I've been tracking the average rapid rating every day since 10|0 was recategorized as rapid last September. The average rose to ~1025 just after the change (when the site was setting active 10|0 players' rapid ratings = their blitz ratings) and has been decreasing every day since then. Today it stands at 867.02.

I think that you're correct in your explanation of why this is happening. The site allows players to choose their own rating during account creation based on how they answer the "what is your level of chess experience?" question. "New to chess" = 400, "Beginner" = 800, "Intermediate" = 1200 and so on. Couple that with millions of players having joined the site recently due to The Queen's Gambit, and most likely having chosen starting ratings of 400 or 800, and it's not surprising that the average rating is decreasing. Based on the changes I've observed in the population numbers on the leaderboard (and that used to be shown on the old stats page), these new players represent a substantial fraction of the total rapid pool.
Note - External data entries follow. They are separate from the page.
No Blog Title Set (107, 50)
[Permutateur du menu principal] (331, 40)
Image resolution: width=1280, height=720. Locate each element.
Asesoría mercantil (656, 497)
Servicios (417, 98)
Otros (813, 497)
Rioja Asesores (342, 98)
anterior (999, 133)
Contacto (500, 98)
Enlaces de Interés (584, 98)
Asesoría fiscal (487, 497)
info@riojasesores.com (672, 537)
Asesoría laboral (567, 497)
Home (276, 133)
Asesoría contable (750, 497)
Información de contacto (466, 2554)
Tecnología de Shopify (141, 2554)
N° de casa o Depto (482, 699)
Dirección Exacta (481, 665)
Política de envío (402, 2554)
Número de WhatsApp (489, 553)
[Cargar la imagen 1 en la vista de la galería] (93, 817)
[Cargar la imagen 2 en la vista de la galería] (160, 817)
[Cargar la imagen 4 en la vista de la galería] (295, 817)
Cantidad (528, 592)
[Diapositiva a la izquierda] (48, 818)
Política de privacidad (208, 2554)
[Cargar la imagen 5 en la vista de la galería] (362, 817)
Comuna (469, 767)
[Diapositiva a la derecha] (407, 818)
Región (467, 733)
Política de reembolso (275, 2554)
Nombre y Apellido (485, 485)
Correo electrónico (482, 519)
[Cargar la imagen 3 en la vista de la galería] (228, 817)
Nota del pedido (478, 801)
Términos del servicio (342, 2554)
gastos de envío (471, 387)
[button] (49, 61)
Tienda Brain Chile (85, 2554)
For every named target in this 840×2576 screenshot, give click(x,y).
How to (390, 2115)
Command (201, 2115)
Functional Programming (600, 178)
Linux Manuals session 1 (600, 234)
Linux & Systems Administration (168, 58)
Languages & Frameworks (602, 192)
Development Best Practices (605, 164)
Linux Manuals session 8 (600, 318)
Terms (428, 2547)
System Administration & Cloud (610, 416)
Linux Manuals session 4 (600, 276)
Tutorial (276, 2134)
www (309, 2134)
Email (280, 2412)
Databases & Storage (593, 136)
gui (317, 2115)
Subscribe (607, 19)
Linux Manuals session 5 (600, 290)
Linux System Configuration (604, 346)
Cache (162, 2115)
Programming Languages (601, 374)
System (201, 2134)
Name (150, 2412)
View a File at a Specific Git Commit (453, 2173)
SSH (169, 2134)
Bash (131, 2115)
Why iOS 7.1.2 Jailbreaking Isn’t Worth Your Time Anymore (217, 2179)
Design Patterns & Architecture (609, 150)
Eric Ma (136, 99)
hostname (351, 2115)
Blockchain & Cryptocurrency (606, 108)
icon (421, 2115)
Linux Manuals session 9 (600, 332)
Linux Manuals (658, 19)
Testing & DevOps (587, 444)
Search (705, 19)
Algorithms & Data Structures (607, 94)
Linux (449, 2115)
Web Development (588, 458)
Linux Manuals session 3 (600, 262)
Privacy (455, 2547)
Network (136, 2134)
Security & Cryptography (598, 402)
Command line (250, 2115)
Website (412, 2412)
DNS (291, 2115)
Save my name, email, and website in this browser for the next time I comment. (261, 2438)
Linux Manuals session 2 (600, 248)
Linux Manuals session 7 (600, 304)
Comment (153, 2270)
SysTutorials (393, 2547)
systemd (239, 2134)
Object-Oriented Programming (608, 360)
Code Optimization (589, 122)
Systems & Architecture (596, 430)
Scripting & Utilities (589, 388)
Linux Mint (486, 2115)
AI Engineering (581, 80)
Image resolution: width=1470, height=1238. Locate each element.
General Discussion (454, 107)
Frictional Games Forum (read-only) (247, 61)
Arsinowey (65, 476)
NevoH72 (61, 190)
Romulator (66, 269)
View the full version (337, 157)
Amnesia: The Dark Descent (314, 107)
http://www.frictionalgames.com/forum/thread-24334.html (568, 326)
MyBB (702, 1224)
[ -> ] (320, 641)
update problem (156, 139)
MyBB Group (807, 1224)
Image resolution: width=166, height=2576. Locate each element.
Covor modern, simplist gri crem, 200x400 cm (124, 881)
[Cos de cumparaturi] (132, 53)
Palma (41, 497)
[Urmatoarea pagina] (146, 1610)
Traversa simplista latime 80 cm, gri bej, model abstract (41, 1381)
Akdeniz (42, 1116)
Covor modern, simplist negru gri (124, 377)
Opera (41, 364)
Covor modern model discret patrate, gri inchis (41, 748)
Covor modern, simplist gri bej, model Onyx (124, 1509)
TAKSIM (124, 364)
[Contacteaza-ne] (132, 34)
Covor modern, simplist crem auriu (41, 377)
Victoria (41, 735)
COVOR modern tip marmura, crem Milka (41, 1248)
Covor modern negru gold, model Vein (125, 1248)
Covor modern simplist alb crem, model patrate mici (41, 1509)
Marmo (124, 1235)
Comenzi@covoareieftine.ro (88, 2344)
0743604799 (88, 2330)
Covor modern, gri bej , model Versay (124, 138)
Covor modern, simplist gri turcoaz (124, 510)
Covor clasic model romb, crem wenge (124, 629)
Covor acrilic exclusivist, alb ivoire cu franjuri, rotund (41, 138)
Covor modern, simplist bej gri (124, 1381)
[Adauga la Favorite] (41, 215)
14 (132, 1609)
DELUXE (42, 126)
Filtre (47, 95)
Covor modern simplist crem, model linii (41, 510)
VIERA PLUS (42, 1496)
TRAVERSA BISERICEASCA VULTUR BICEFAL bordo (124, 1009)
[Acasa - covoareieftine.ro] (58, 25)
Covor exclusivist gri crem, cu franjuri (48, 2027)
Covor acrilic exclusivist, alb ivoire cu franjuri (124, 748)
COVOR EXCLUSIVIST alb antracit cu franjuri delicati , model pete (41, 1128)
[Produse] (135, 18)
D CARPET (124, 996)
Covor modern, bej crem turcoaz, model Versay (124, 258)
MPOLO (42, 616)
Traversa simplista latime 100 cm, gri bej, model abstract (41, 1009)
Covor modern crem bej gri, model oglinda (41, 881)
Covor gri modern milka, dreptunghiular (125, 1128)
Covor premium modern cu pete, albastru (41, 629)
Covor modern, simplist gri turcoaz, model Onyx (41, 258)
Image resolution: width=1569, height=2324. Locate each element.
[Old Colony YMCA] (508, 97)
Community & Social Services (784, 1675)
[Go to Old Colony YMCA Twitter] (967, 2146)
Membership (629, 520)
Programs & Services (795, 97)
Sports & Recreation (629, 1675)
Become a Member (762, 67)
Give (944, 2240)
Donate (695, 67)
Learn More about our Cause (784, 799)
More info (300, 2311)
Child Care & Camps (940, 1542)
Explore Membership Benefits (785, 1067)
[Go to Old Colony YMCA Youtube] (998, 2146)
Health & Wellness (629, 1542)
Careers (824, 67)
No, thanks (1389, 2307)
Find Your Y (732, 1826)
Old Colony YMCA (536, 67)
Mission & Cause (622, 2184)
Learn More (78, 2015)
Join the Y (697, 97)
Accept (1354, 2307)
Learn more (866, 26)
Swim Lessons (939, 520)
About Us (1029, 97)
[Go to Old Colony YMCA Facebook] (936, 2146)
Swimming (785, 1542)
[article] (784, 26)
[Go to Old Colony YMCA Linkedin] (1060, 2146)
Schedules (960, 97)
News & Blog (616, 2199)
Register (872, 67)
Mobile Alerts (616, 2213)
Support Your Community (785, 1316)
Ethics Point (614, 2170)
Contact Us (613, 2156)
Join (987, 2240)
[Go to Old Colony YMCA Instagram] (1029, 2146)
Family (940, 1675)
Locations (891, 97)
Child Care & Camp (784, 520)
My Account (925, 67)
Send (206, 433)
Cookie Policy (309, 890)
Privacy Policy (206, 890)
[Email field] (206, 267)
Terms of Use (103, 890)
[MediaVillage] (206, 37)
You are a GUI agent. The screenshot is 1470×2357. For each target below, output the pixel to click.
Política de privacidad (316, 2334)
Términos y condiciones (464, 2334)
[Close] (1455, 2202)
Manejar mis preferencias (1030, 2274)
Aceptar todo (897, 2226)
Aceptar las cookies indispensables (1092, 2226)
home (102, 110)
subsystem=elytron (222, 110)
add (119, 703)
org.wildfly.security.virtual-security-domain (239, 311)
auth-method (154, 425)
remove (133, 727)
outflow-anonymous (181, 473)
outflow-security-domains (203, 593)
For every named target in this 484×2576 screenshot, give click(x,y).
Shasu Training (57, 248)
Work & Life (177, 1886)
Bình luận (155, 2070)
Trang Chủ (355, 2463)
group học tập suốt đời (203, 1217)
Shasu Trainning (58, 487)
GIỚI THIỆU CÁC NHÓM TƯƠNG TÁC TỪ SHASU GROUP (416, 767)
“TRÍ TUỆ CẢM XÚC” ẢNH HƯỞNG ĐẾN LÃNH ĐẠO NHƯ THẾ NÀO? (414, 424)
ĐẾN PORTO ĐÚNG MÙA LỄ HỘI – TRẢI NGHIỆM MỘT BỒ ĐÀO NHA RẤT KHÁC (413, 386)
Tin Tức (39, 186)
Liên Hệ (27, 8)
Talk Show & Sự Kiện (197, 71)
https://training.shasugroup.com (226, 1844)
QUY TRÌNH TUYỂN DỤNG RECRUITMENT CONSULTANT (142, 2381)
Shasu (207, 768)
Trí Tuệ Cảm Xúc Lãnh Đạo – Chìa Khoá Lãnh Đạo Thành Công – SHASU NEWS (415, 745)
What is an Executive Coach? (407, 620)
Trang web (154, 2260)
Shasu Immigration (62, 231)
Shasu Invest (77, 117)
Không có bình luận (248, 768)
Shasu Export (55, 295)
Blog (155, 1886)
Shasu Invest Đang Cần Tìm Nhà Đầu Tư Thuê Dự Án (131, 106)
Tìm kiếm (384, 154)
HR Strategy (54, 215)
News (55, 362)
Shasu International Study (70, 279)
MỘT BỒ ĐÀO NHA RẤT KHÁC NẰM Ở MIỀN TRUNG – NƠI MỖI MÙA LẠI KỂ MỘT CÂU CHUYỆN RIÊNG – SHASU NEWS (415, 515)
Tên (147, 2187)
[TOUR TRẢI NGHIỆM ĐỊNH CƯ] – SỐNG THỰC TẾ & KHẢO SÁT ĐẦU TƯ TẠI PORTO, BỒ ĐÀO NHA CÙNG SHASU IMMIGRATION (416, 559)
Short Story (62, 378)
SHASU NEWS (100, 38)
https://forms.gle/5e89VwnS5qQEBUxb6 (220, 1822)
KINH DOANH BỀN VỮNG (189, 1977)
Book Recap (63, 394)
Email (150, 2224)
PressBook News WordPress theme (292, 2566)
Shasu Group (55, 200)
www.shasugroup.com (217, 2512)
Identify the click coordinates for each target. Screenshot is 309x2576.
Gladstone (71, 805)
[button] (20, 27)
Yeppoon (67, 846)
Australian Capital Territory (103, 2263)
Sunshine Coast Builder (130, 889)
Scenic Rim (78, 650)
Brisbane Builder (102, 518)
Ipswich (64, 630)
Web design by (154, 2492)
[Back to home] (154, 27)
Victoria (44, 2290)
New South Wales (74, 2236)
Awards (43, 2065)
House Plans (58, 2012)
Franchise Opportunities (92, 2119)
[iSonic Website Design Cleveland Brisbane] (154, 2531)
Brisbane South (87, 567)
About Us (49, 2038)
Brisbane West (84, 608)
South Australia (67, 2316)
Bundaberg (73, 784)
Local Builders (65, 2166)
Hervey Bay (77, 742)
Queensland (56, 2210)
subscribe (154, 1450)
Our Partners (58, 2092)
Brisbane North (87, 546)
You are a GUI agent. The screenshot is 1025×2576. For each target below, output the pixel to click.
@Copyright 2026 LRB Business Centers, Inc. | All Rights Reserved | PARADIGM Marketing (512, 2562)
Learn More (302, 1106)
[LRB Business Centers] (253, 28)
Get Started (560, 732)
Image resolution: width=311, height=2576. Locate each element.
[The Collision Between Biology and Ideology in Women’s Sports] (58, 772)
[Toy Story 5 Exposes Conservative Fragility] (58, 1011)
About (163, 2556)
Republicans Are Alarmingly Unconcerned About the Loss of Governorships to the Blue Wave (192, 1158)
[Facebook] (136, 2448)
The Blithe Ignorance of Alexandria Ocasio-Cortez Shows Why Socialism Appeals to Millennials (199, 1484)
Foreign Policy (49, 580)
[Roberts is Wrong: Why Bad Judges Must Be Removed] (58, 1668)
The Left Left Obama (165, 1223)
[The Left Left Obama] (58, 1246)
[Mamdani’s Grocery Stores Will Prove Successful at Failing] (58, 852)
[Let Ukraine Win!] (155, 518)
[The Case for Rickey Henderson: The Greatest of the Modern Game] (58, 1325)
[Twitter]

My understanding of how the rating math works is just as you say: the average will be more or less equal to the starting rating, and the strength of the new players won't change this. For example, if the average were 1200, every player started at 1200, and a massive influx of weaker players were to join, then we'd expect the average to remain 1200 but for ratings to inflate so that the new 1200 represents a weaker level of strength than the old 1200. I don't think that we'd expect the continuous leftward shift of the peak of the rating distribution that we've been seeing.

There's a sense in which all of this doesn't matter because rating numbers are arbitrary, but there's also "common knowledge" in the community regarding what level of strength a given rating on the site represents, and I think that these two factors of "choose your own rating" and millions of new players joining are shifting the underlying reality a lot faster than people's perceptions of this common knowledge are changing, leading to people wondering and complaining about "how is this kind of play happening at 1000?" and similar observations.

For this reason, while I understand the choice to allow "choose your own rating" to improve new player experience, I think it might be doing more harm than good relative to the old "everyone starts at 1200 without exception" approach. If things continue on the current trajectory, I can see average ratings getting pretty low depending on just how many people are choosing "new to chess" (400) vs. "beginner" (800).

Xanitrep

I don't really get the point of your post other than "lol TL;DR."

However, I'll take the opportunity to point out that the average rapid rating continues to decrease each day. It was 867.02 when I wrote my previous comment, and now it's 848.26.